**Text under study**
◇ ◇ ◇ ◇ ◇ ◇ ◇
In the fields behind them—our way—the 4.2’s (four-point-twos) were busy plugging holes in the grass and flowers, rather deep holes, from which white smoke-clouds rose after explosive noises.
“With a little careful strategy we might get through,” said the captain. “There’s a general waiting for us, and I have noticed that generals are impatient fellows. Let’s try our luck.”
We walked across the wild flowers, past the sheep, who only raised their heads in meek surprise when shells came with a shrill, intensifying snarl and burrowed up the earth about them. I noticed how loudly and sweetly the larks were singing up in the blue. Several horses lay dead, newly killed, with blood oozing about them, and their entrails smoking. We made a half-loop around them and then struck straight for the château which was the brigade headquarters. Neither of us spoke now. We were thoughtful, calculating the chance of getting to that redbrick house between the shells. It was just dependent on the coincidence of time and place.
Three men jumped up from a ditch below a brown wall round the château garden and ran hard for the gateway. A shell had pitched quite close to them. One man laughed as though at a grotesque joke, and fell as he reached the courtyard. Smoke was rising from the outhouses, and there was a clatter of tiles and timbers, after an explosive crash.
“It rather looks,” said my companion, “as though the Germans knew there is a party on in that charming house.”
It was as good to go on as to go back, and it was never good to go back before reaching one’s objective. That was bad for the discipline of the courage that is just beyond fear.
Two gunners were killed in the back yard of the château, and as we went in through the gateway a sergeant made a quick jump for a barn as a shell burst somewhere close. As visitors we hesitated between two ways into the château, and chose the easier; and it was then that I became dimly aware of hostility against me on the part of a number of officers in the front hall. The brigade staff was there, grouped under the banisters. I wondered why, and guessed (rightly, as I found) that the center of the house might have a better chance of escape than the rooms on either side, in case of direct hits from those things falling outside.
◇ ◇ ◇ ◇ ◇ ◇ ◇
**Data shown**
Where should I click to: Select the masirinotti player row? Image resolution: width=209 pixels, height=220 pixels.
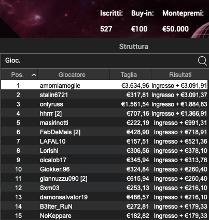tap(104, 123)
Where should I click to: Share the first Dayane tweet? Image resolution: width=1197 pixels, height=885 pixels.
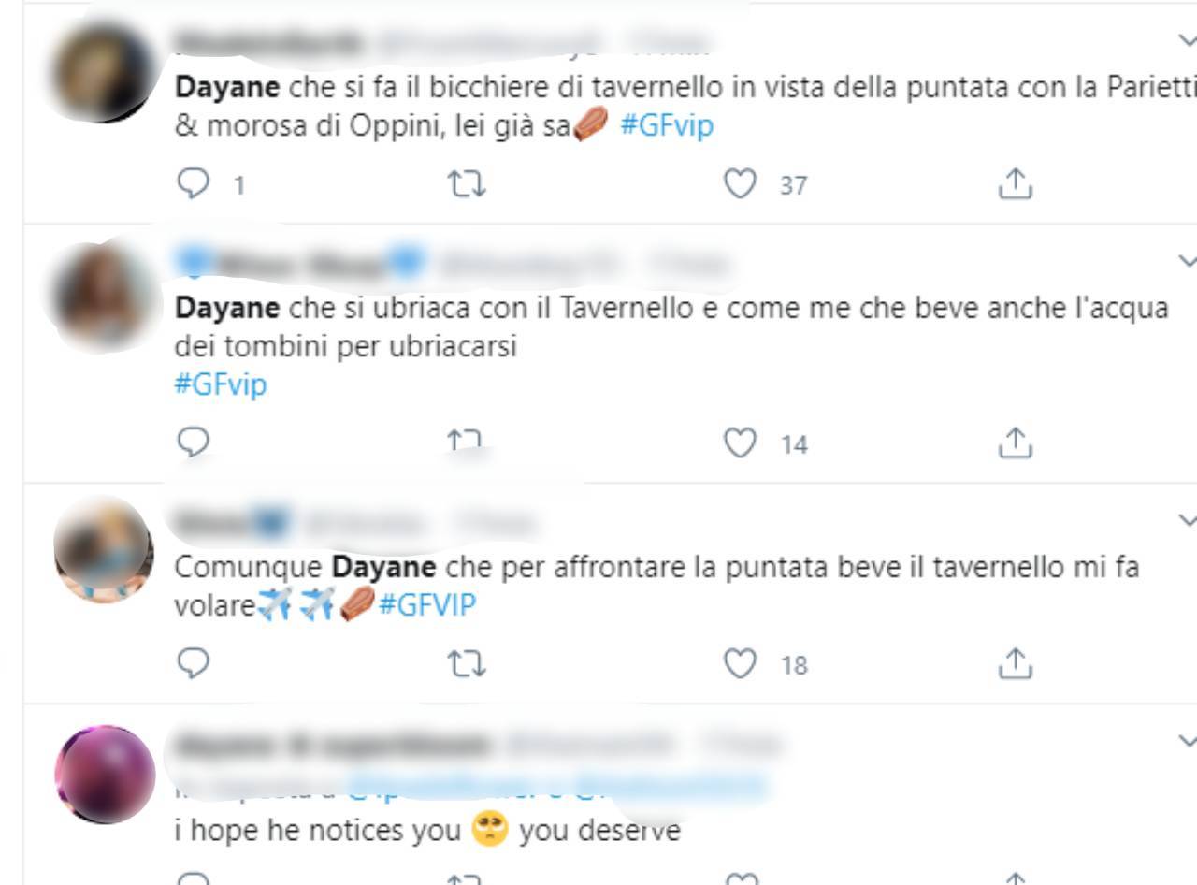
◇ ◇ ◇ ◇ ◇ ◇ ◇
**Work task 1**
Do these statements agree with the passage about the walk to the château? Answer yes or no for each, and quote the deciding words. (a) The sheep ran off in fright when shells fell near them. (b) The château serving as brigade headquarters was a redbrick house. (c) The brigade staff stood grouped under the banisters in the front hall.
**Work task 2**
Continue the passage about the walk to the château, starting after its last sentence.
The material has no connection to the passage about the walk to the château.

**Written reply 1**
(a) No: "who only raised their heads in meek surprise when shells came with a shrill, intensifying snarl and burrowed up the earth about them."
(b) Yes: "struck straight for the château which was the brigade headquarters" and "calculating the chance of getting to that redbrick house between the shells."
(c) Yes: "The brigade staff was there, grouped under the banisters."

**Written reply 2**
It was the brigade major who asked our business. He was a tall, handsome young man of something over thirty, with the arrogance of a Christ Church blood.
“Oh, he has come out to see something in Vermelles? A pleasant place for sightseeing! Meanwhile the Hun is ranging on this house, so he may see more than he wants.”
He turned on his heel and rejoined his group. They all stared in my direction as though at a curious animal. A very young gentleman—the general’s A.D.C.—made a funny remark at my expense and the others laughed. Then they ignored me, and I was glad, and made a little study in the psychology of men awaiting a close call of death. I was perfectly conscious myself that in a moment or two some of us, perhaps all of us, might be in a pulp of mangled flesh beneath the ruins of a redbrick villa—the shells were crashing among the outhouses and in the courtyard, and the enemy was making good shooting—and the idea did not please me at all. At the back of my brain was Fear, and there was a cold sweat in the palms of my hands; but I was master of myself, and I remember having a sense of satisfaction because I had answered the brigade major in a level voice, with a touch of his own arrogance. I saw that these officers were afraid; that they, too, had Fear at the back of the brain, and that their conversation and laughter were the camouflage of the soul. The face of the young A.D.C. was flushed and he laughed too much at his own jokes, and his laughter was just a tone too shrill. An officer came into the hall, carrying two Mills bombs—new toys in those days—and the others fell back from him, and one said:
“For Christ’s sake don’t bring them here—in the middle of a bombardment!”
“Where’s the general?” asked the newcomer.
“Down in the cellar with the other brigadier. They don’t ask us down to tea, I notice.”
Those last words caused all the officers to laugh—almost excessively. But their laughter ended sharply, and they listened intently as there was a heavy crash outside.
Another officer came up the steps and made a rapid entry into the hall.
“I understand there is to be a conference of battalion commanders,” he said, with a queer catch in his breath. “In view of this—er—bombardment, I had better come in later, perhaps?”
“You had better wait,” said the brigade major, rather grimly.
“Oh, certainly.”
A sergeant-major was pacing up and down the passage by the back door. He was calm and stolid. I liked the look of him and found something comforting in his presence, so that I went to have a few words with him.
“How long is this likely to last, Sergeant-major?”
“There’s no saying, sir. They may be searching for the château to pass the time, so to speak, or they may go on till they get it. I’m sorry they caught those gunners. Nice lads, both of them.”
He did not seem to be worrying about his own chance.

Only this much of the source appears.